As described above, according to the present invention, a semiconductor integrated circuit device including a guard ring type transistor having a high surge withstand voltage can be obtained.

[Brief description of drawings]

FIG. 1 is a cross-sectional view showing a guard ring transistor of the present invention.

FIG. 2 is a plan view of the same guard ring transistor.

[Fig. 3] Withstand voltage of the transistor and diameter of guard ring /
Diagram showing the relationship with depth

FIG. 4 is a cross-sectional view showing a conventional guard ring type transistor.

[Explanation of symbols]

 1 silicon substrate 2 n-type epitaxial growth layer 3 p-type base region 4 p-type body region 4f first p-type guard ring region 4g second p-type guard ring region 5 source region 6 gate insulating film 7 gate electrode 8 interlayer Insulating film 8s LOCOS insulating film 9 Source electrode 10 Drain electrode

─────────────────────────────────────────────────── ─── Continuation of front page (51) Int.Cl. ⁵ Identification number Office reference number FI technical display location 9170-4M H01L 27/08 102 F

Claims (1)

[Claims] 1. A semiconductor substrate of a first conductivity type, a diffusion region of a second conductivity type formed in the semiconductor substrate, an insulating film surrounding the diffusion region of the second conductivity type, and the semiconductor.
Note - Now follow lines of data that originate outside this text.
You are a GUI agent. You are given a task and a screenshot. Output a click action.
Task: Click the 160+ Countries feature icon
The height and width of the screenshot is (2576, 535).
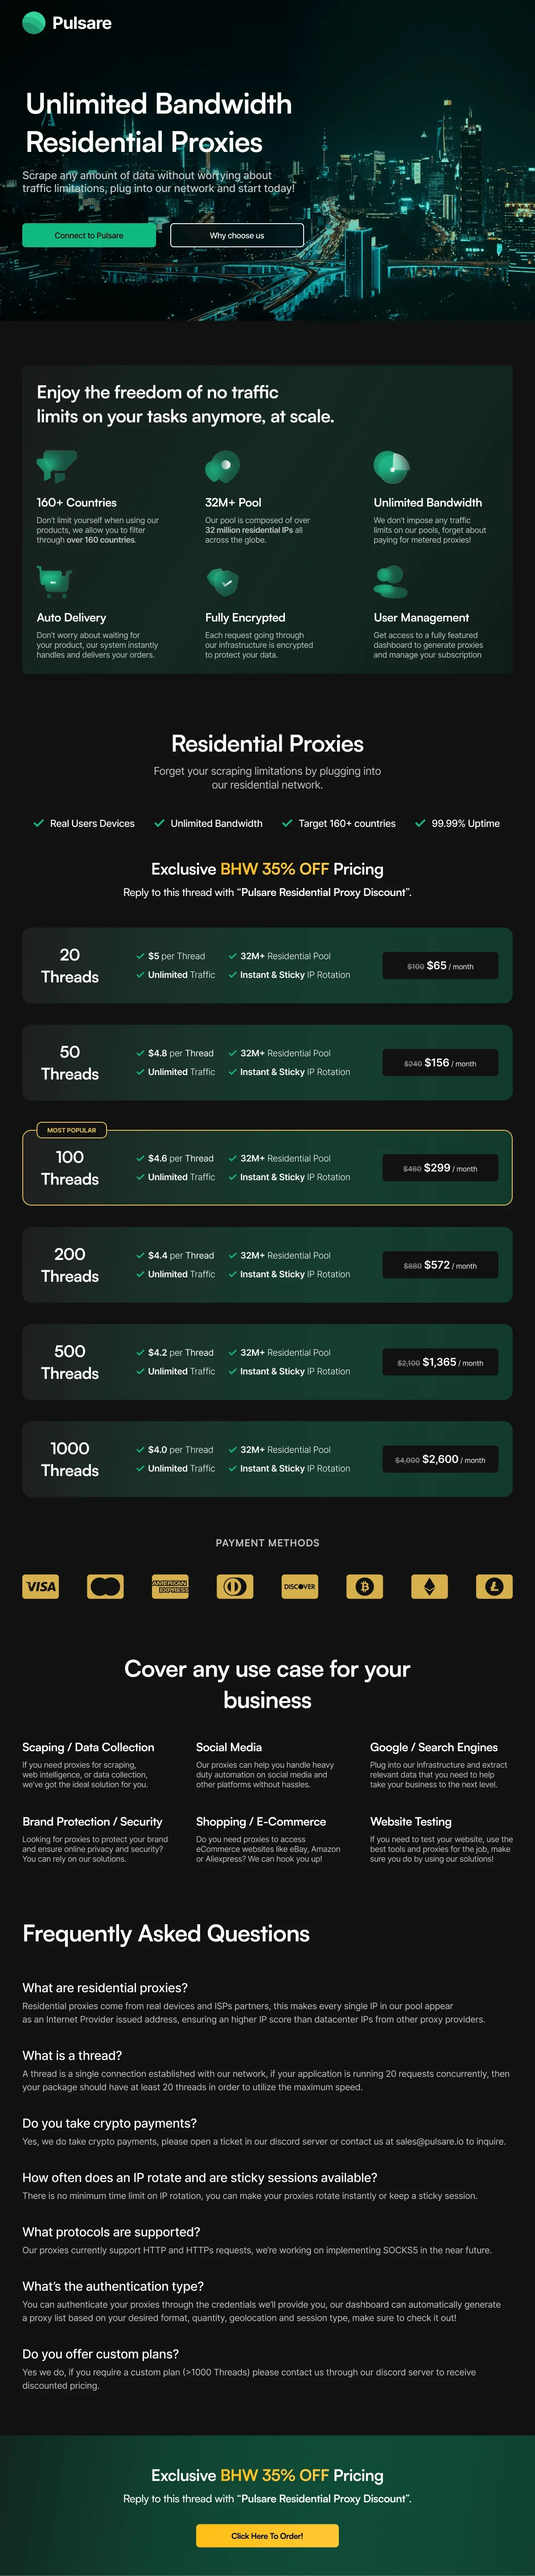(56, 465)
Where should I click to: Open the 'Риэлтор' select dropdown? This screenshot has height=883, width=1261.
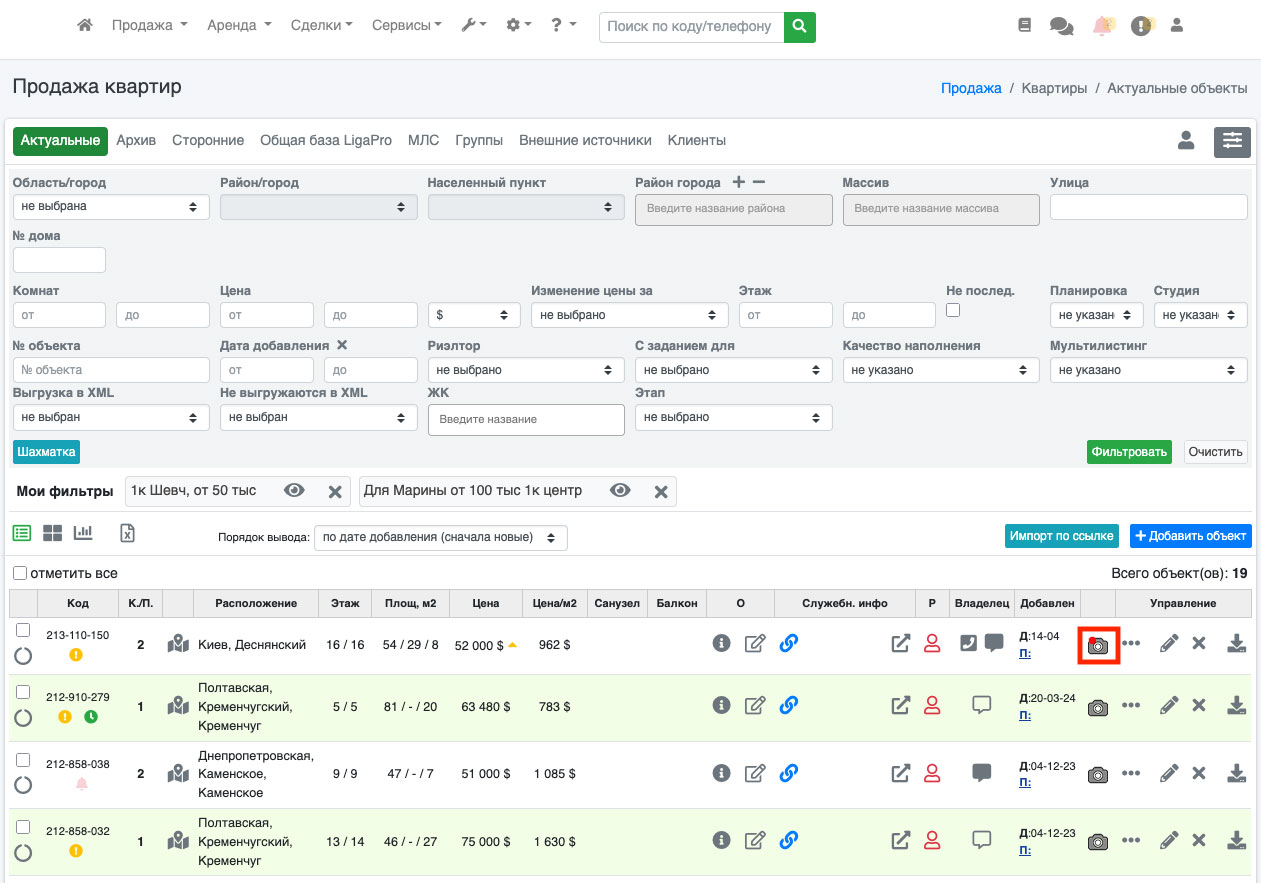(x=525, y=370)
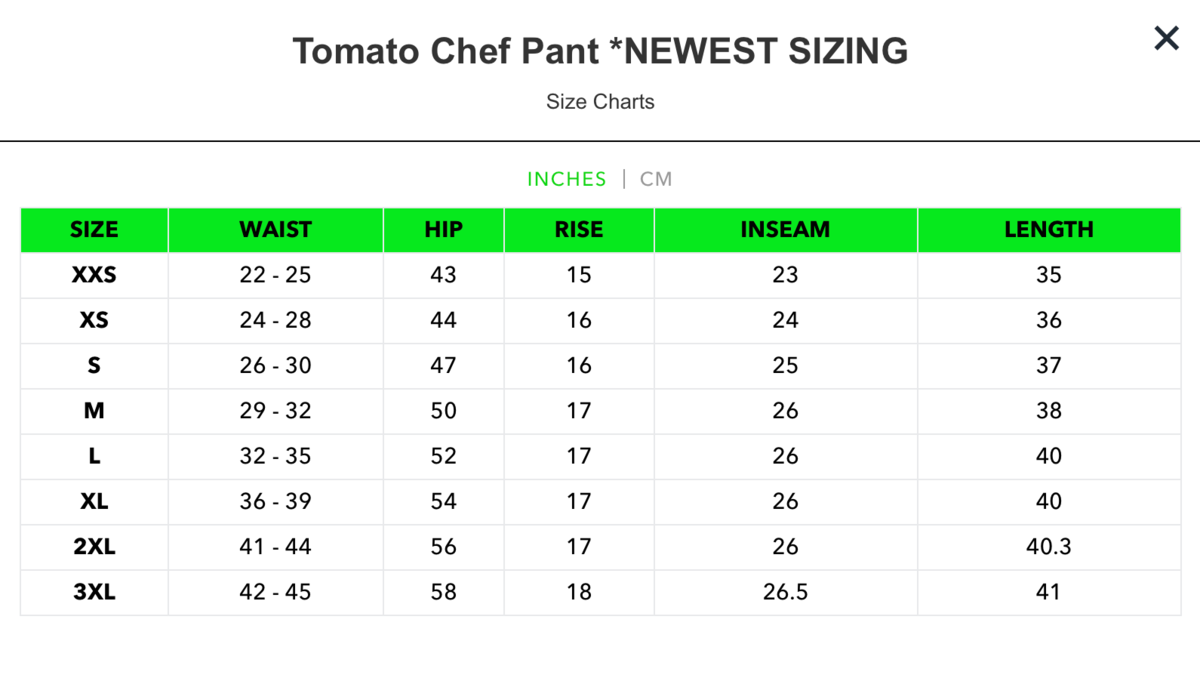Click the SIZE column header

pyautogui.click(x=94, y=229)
In a semiconductor device including a guard ring formed of a diffusion region of the second conductivity type formed in a substrate, the guard ring region is divided into regular polygonal or circular cell regions, and the guard ring is formed below the insulating film. A semiconductor device, wherein the area of the opening of the region is formed larger than the area of the diffusion region.